Shares in Carnival plc, the UK based holding company in the Carnival Corporation & plc group fell sharply on Friday morning after Credit Suisse reportedly had downgraded the company to ”neutral” from “outperform” and lowered target price.

In early afternoon London time, Carnival plc traded 4.3% lower at 4,888p (prices on the London market are given in pence, hence this translates to £48.88) after hitting a session’s low at 4,824 and a high at 4,997. The FTSE 100 index of leading shares had fallen 1.17% at the same time.

Credit Suisse trimmed the target price for the shares to 5,300p from 5,910p as it knocked the stock off its previous 'outperform' rating, sees threats to demand in the 2018 financial year in each of the top three cruise markets, Digitaloook.com business news website reported .
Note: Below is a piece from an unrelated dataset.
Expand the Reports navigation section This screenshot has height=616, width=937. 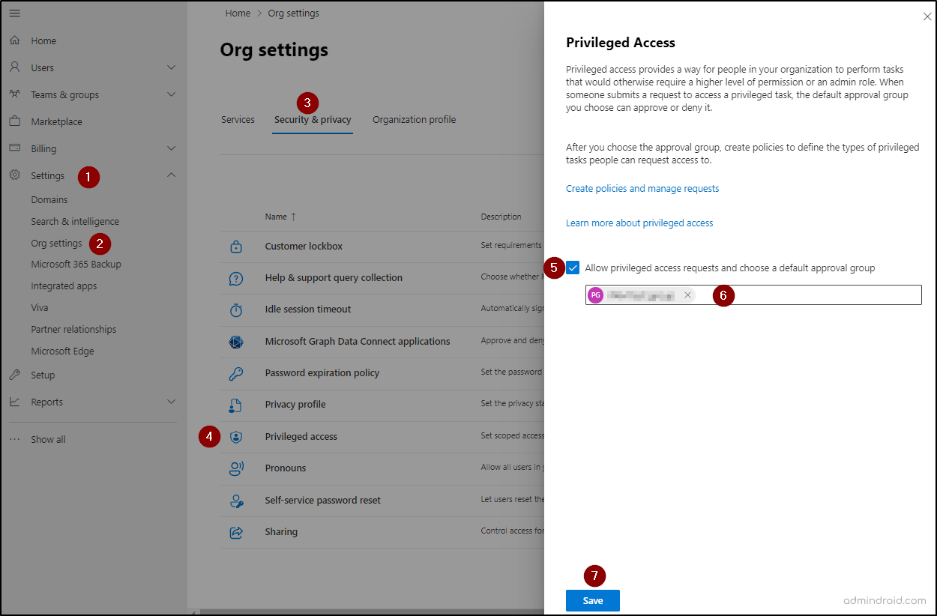coord(171,402)
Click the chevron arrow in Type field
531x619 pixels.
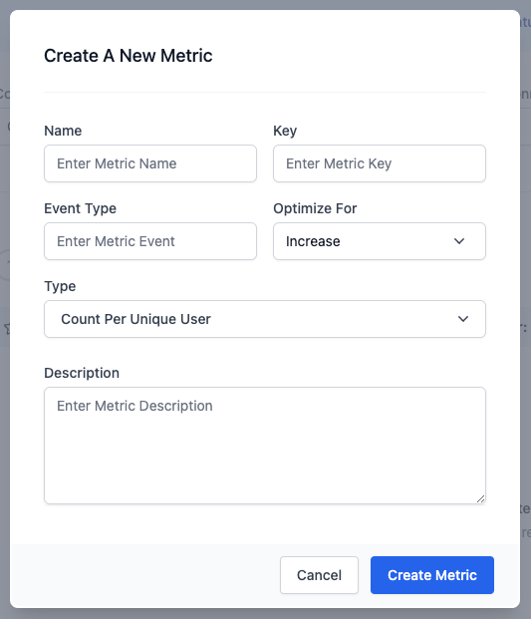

“In the Caribbean, which represents 39% of global passengers, Hurricane Irma has laid waste to potentially 24% of the region by passenger volume and could be facing a repeat of 2005 when earnings per share were downgraded 10%,” the report said.

“For the Mediterranean, representing 14% of passengers, the Swiss bank pointed to the recent terror attack in Barcelona, which is the number-one cruise port in a region where in the East there has been a 60% decline in volumes seen since 2011 due to issues in Athens and Turkey,” Digitallook continued..

“China, which represents 12% of passengers, the Korea travel ban is still in place and the industry is planning to trim capacity by 5% in 2018,” the report said, adding that in the face of these potential issues, Carnival's 2017-22 estimated capacity growth is 6.1%, the absolute level of capacity growth in 2018-2021 is double that of the past five years.